The decomposer extracts NUW/NSW flags from inst->byte[1] (bit 2 = NUW, bit 1 = NSW), and these flags are only captured for opcodes matching the bitmask 0x40540000000000 -- covering add, sub, mul, shl, and related flag-bearing arithmetic. The kind field values:

Kind	Decimal	SCEV Construction
`0x0D`	13	Add/Sub -- iterative addend collection
`0x0F`	15	MulRec -- multiply-recurrence (loop-carried)
`0x11`	17	Multiply -- iterative multiplicand collection
`0x13`	19	UDiv
`0x16`	22	UMax select pattern
`0x19`	25	Shl -- converted to multiply by 2^N
`0x1A`	26	Generic shift/bitop fallback
`0x1B`	27	LShr -- complex truncate+extend chain
`0x1C`	28	AShr -- sign-extend analysis
`0x1D`	29	ICmp / comparison
`0x1E`	30	And (bitwise) -- pointer truncation patterns

The decomposer includes a GPU-specific PHI detection path (kind 64): when a PHI node's incoming value chain traces through a comparison instruction (byte == 0x55) whose operand is a function-entry value (byte == 0) that resolves to one of the recognized NVIDIA builtins (intrinsic IDs 312, 333, 339, 360, 369, 372), the decomposer creates a specialized recurrence form. This is how threadIdx.x-bounded loop variables become proper AddRec expressions.

createNodeForInstruction: The Core Builder

sub_DD65B0 (1103 lines) is the largest function in the SCEV subsystem. It operates in three phases:

Phase 1: Fast Path (lines 300-312)

Checks the instruction's type byte. Constants (byte 17) go directly to getConstant. Non-instruction values go to getUnknown. Real instructions check loop depth via LoopInfo -- if the instruction's loop nesting exceeds the maximum tracked depth, it bails to getUnknown with a simplified operand from sub_ACADE0.

Phase 2: Decomposition-Based Dispatch (lines 336-933)

After calling the instruction decomposer, dispatches on decomp.kind:

Add/Sub (kind 13): Iteratively collects addends into a SmallVector. For each operand with a non-zero extra field (the loop iteration variable), checks the SCEV cache, and if the operand has a known loop context (from sub_DD86E0 / getLoopForExpr), builds an SCEVAddRecExpr. Otherwise recursively calls getSCEV and optionally negates (for subtraction via getNegativeSCEV). Final result: getAddExpr(collected_operands).

Multiply (kind 17): Same iterative structure as Add but builds getMulExpr. For loop-carried chains, constructs getAddRecExpr(start, step, flags).

#### Instruction A:
List every intrinsic ID that the SCEV excerpt gives for the recognized NVIDIA builtins.
#### Instruction B:
From the SCEV excerpt, extract everything from "Phase 1: Fast" down to "Dispatch (lines 336-933)", copying it word for word.
#### Instruction C:
Continue the excerpt on SCEV construction from the point where it ends.

#### Source data:
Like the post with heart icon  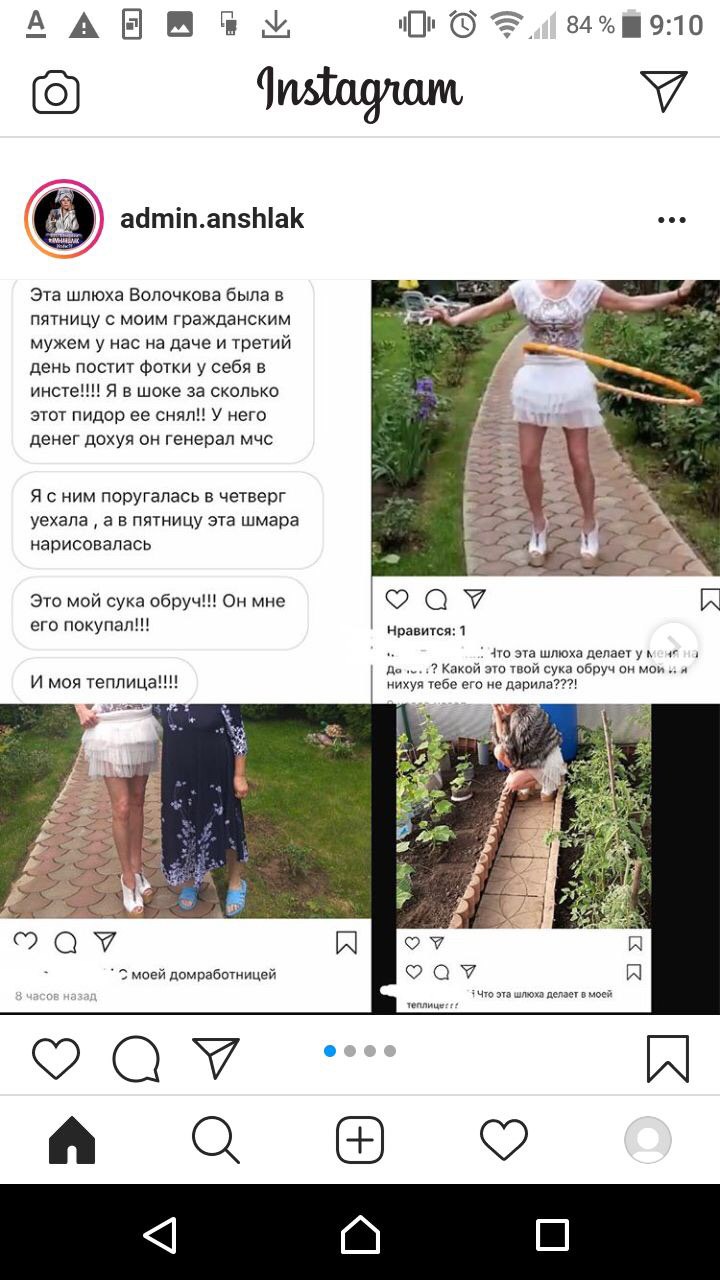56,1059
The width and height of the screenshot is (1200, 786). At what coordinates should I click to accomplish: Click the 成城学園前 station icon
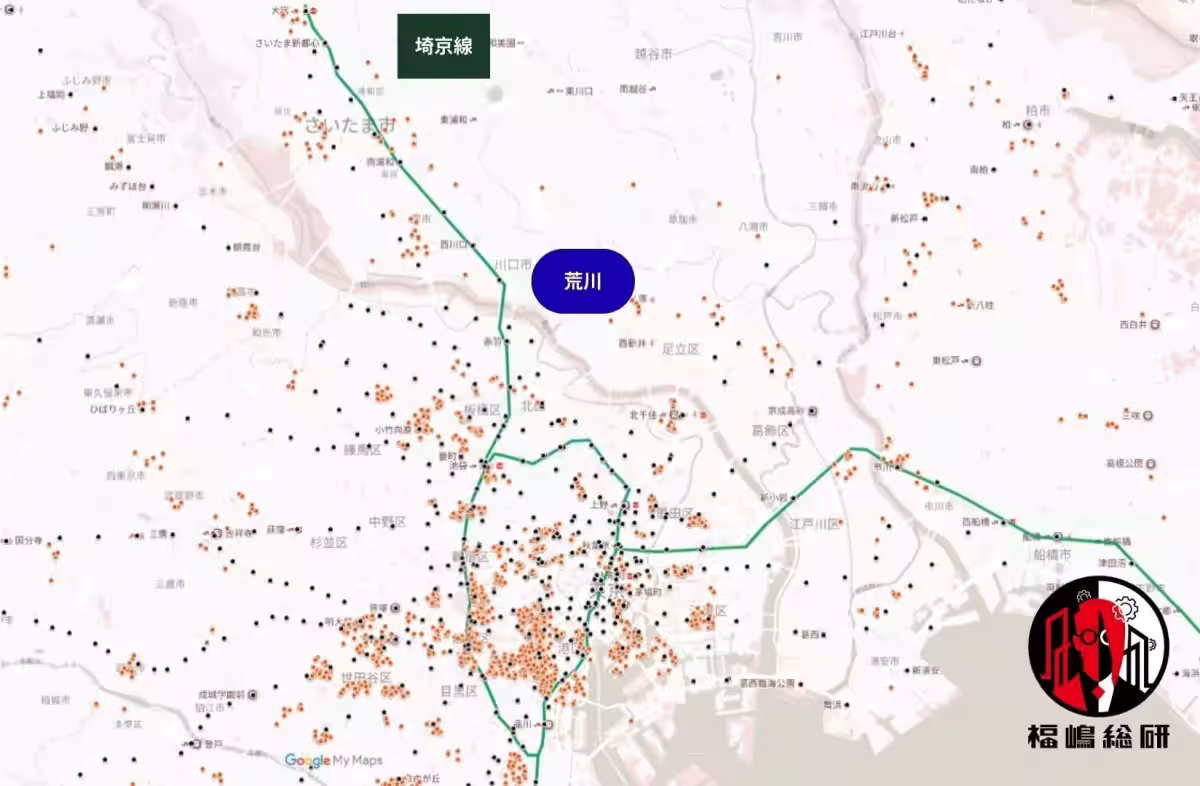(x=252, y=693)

#### Exercise output A:
312, 333, 339, 360, 369, 372

#### Exercise output B:
Phase 1: Fast Path (lines 300-312)

Checks the instruction's type byte. Constants (byte 17) go directly to getConstant. Non-instruction values go to getUnknown. Real instructions check loop depth via LoopInfo -- if the instruction's loop nesting exceeds the maximum tracked depth, it bails to getUnknown with a simplified operand from sub_ACADE0.

Phase 2: Decomposition-Based Dispatch (lines 336-933)

#### Exercise output C:
Shl (kind 25): Converts shift-left to multiplication by a power of two. When the shift amount is a constant: extracts the shift amount, verifies it fits in the type width (sub_986EE0), then builds getMulExpr(getSCEV(base), getConstant(1 << shamt), flags). Handles nested shl-of-shl by re-decomposing.

LShr (kind 27): When shifting right by a constant amount, builds a chain of getMulExpr + getTruncateExpr + getZeroExtendExpr to represent the bit extraction pattern. Falls back for non-constant shifts.

AShr (kind 28): Complex bit-extraction logic. For constant shifts, analyzes known bits to determine whether the shift extracts only zeros from the sign position. If provable, builds getSignExtendExpr(getTruncateExpr(getSCEV(base), intermediate_type), original_type). For non-constant shifts, tries SMin/SMax pattern matching.

And (kind 30): Handles pointer truncation patterns. When the mask equals (1 << ptr_bits) - 1 (a ptrtoint-then-mask pattern), builds getPtrToIntExpr + getSignExtendExpr. Otherwise bails.

Phase 3: Opcode-Based Dispatch (lines 936-1101)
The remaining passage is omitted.